APOBECs and herpesviruses

Adam Z. Cheng, Sofia N. Moraes, Nadine M. Shaban, Elisa Fanunza, Craig J. Bierle, Peter J. Southern, Wade A. Bresnahan, Stephen A. Rice, Reuben S. Harris

Research output: Contribution to journalReview articlepeer-review

23 Scopus citations


The APOBEC family of DNA cytosine deaminases provides a broad and overlapping defense against viral infections. Successful viral pathogens, by definition, have evolved strategies to escape restriction by the APOBEC enzymes of their hosts. HIV-1 and related retroviruses are thought to be the predominant natural substrates of APOBEC enzymes due to obligate single-stranded DNA replication intermediates, abundant evidence for cDNA strand C-to-U editing (genomic strand G-to-A hypermutation), and a potent APOBEC degradation mechanism. In contrast, much lower mutation rates are observed in double-stranded DNA herpesviruses and the evidence for APOBEC mutation has been less compelling. However, recent work has revealed that Epstein-Barr virus (EBV), Kaposi's sarcoma herpesvirus (KSHV), and herpes simplex virus-1 (HSV-1) are potential substrates for cellular APOBEC enzymes. To prevent APOBEC-mediated restriction these viruses have repurposed their ribonucleotide reductase (RNR) large subunits to directly bind, inhibit, and relocalize at least two distinct APOBEC enzymes - APOBEC3B and APOBEC3A. The importance of this interaction is evidenced by genetic inactivation of the EBV RNR (BORF2), which results in lower viral infectivity and higher levels of C/G-to-T/A hypermutation. This RNR-mediated mechanism therefore likely functions to protect lytic phase viral DNA replication intermediates from APOBEC-catalyzed DNA C-to-U deamination. The RNR-APOBEC interaction defines a new host-pathogen conflict that the virus must win in real-time for transmission and pathogenesis. However, partial losses over evolutionary time may also benefit the virus by providing mutational fuel for adaptation.
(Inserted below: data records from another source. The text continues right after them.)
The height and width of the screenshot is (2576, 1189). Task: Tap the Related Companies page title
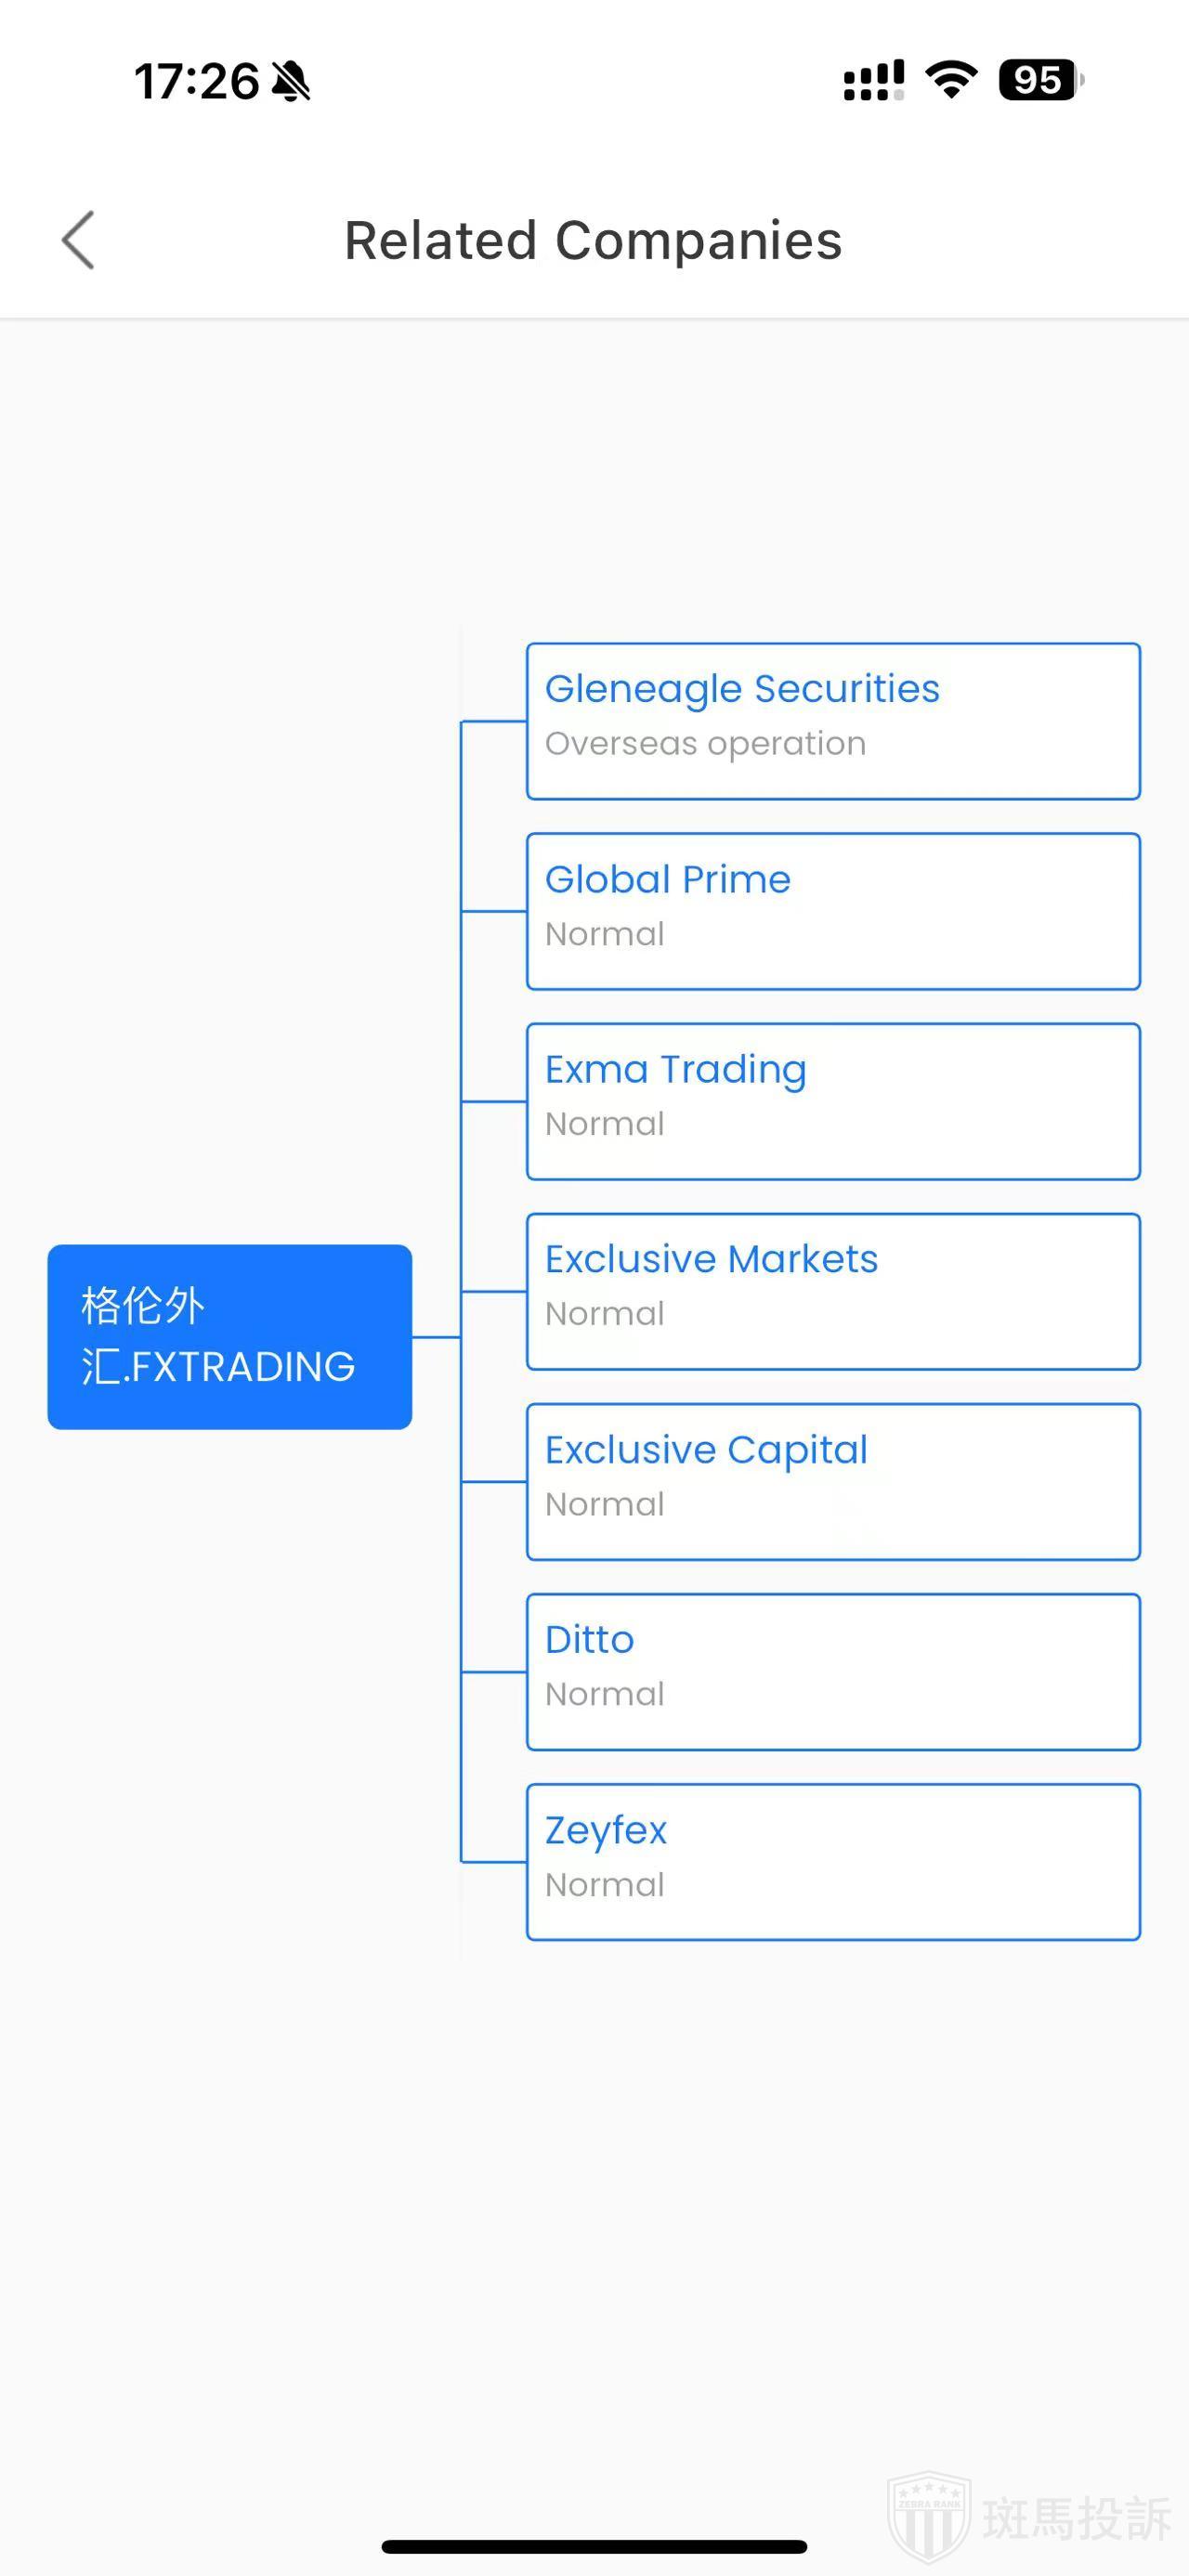(593, 241)
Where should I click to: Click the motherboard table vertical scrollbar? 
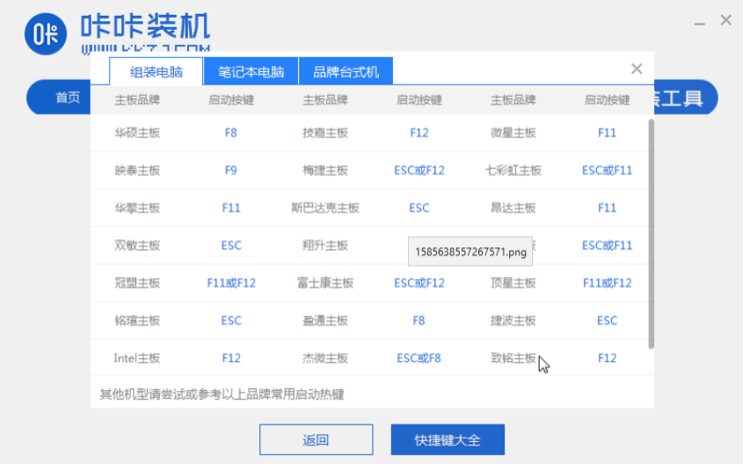pos(652,232)
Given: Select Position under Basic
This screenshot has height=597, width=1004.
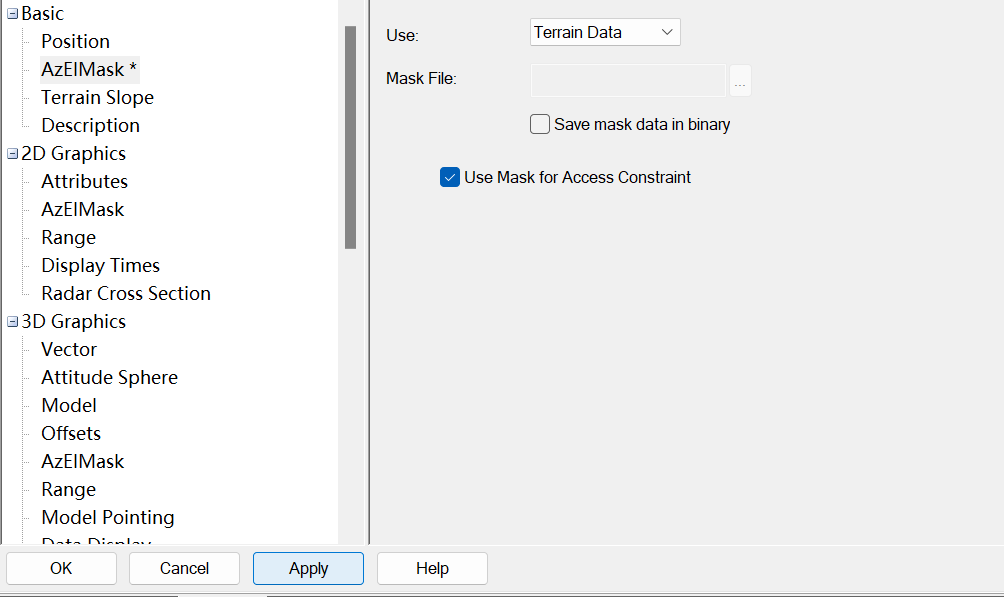Looking at the screenshot, I should click(x=75, y=41).
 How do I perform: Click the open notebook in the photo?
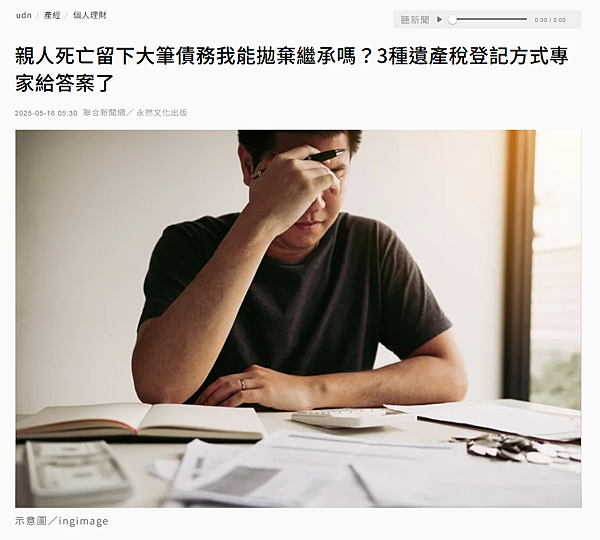pos(140,423)
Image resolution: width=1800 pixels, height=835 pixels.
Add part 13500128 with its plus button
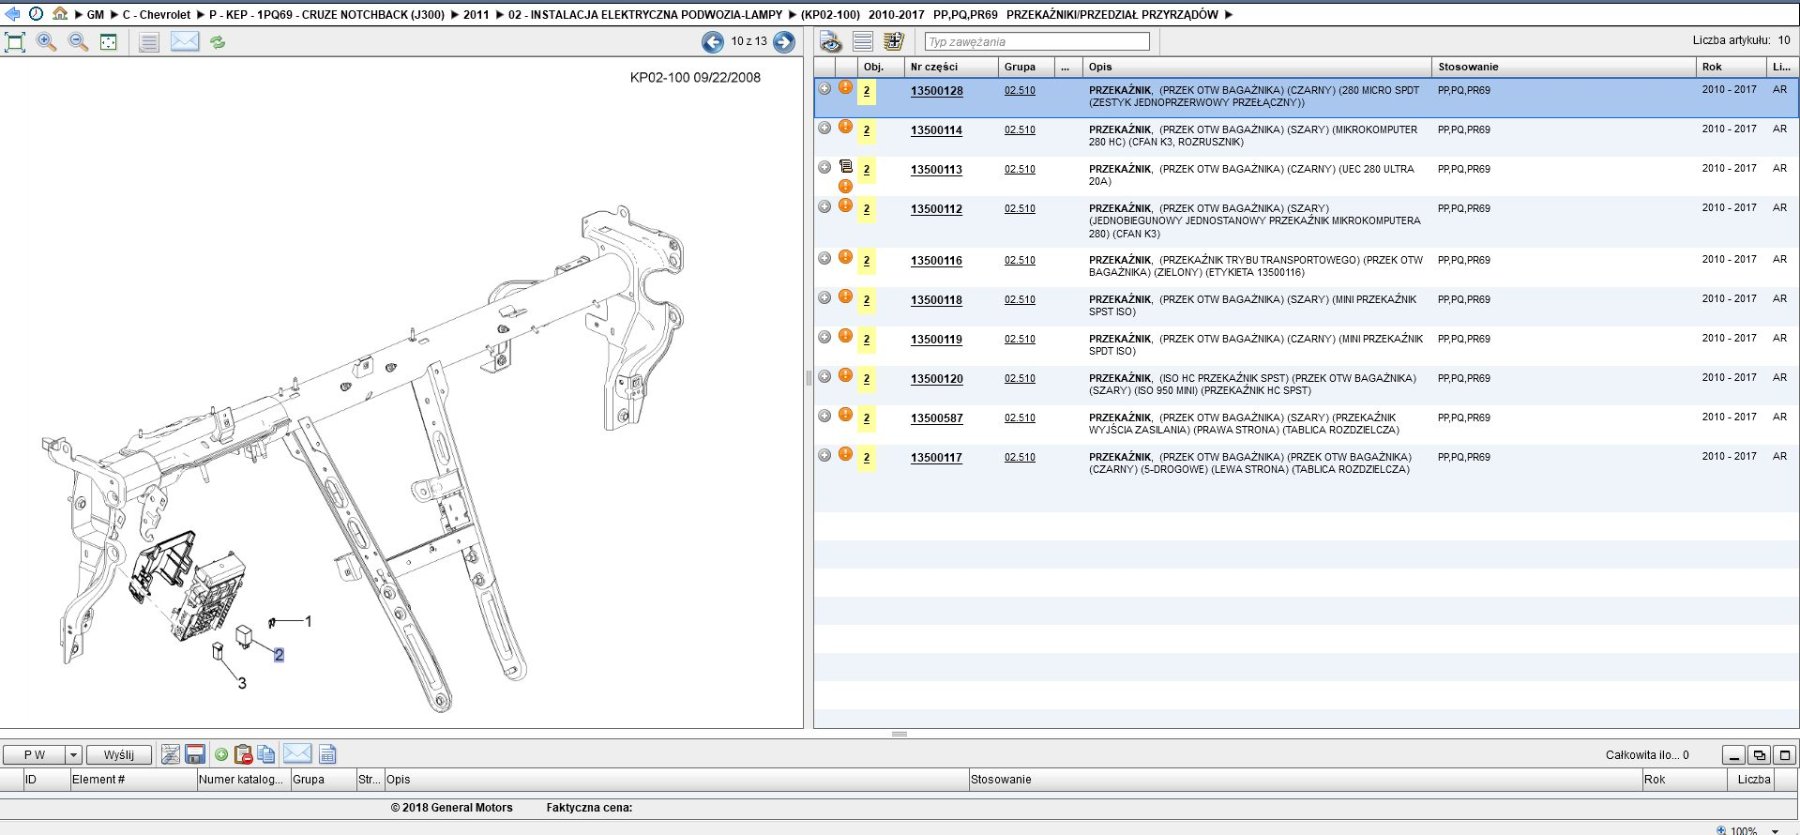pos(824,89)
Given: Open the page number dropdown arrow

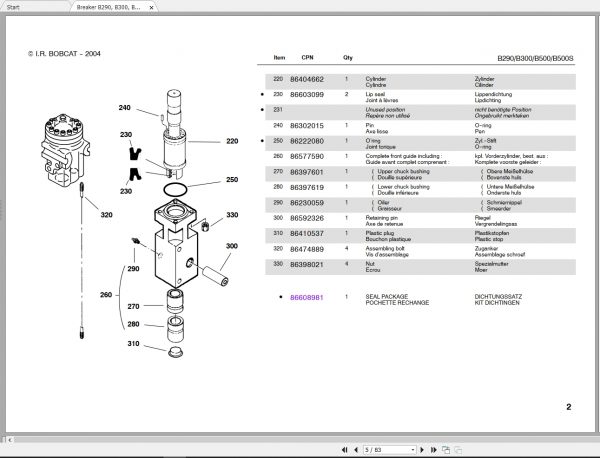Looking at the screenshot, I should click(x=412, y=450).
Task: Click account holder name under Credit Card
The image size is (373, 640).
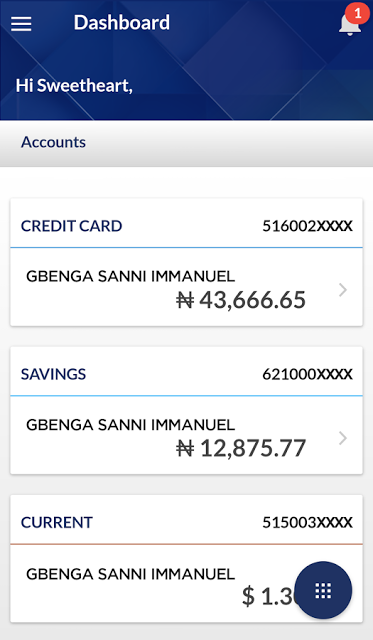Action: coord(131,276)
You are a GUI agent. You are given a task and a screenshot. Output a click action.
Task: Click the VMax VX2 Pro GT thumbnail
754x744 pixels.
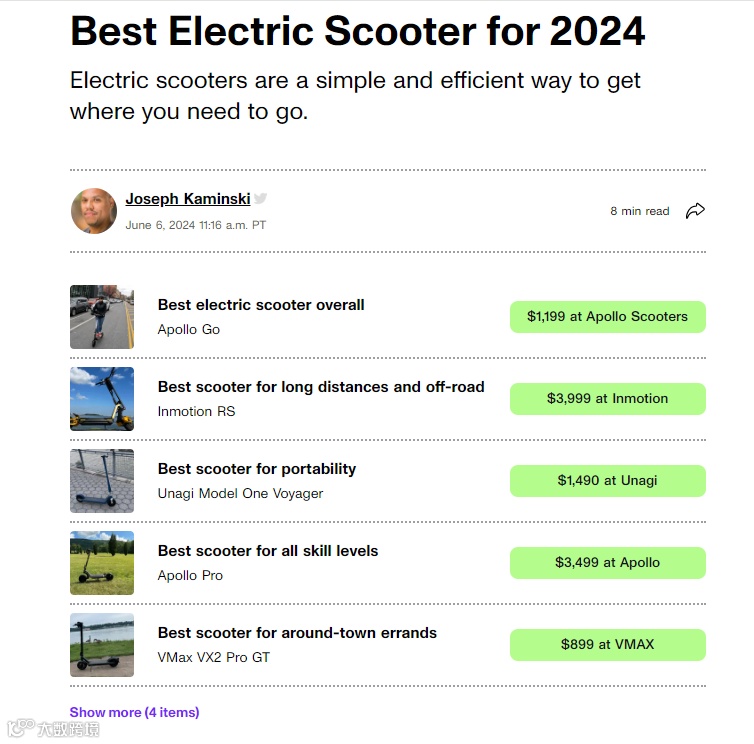pyautogui.click(x=102, y=645)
Original languageEnglish (US)
Article number390
Issue number3
StatePublished - Feb 28 2021

Bibliographical note

Funding Information:
Funding: Work in the laboratory of R.S.H. is supported by NIAID R37 AI064046 and NCI P01 CA234228. A.Z.C. received salary support from NIGMS T32 GM008244 and NCI F30 CA200432. S.N.M. received salary support from NIAID T32-AI083196. N.M.S. received salary support from NIAID R56 AI150402. R.S.H. is the Margaret Harvey Schering Land Grant Chair for Cancer Research, a Distinguished McKnight University Professor, and an Investigator of the Howard Hughes Medical Institute. The funders had no role in study design, data collection and analysis, decision to publish, or preparation of the manuscript.

Publisher Copyright:
© 2021 by the authors. Licensee MDPI, Basel, Switzerland.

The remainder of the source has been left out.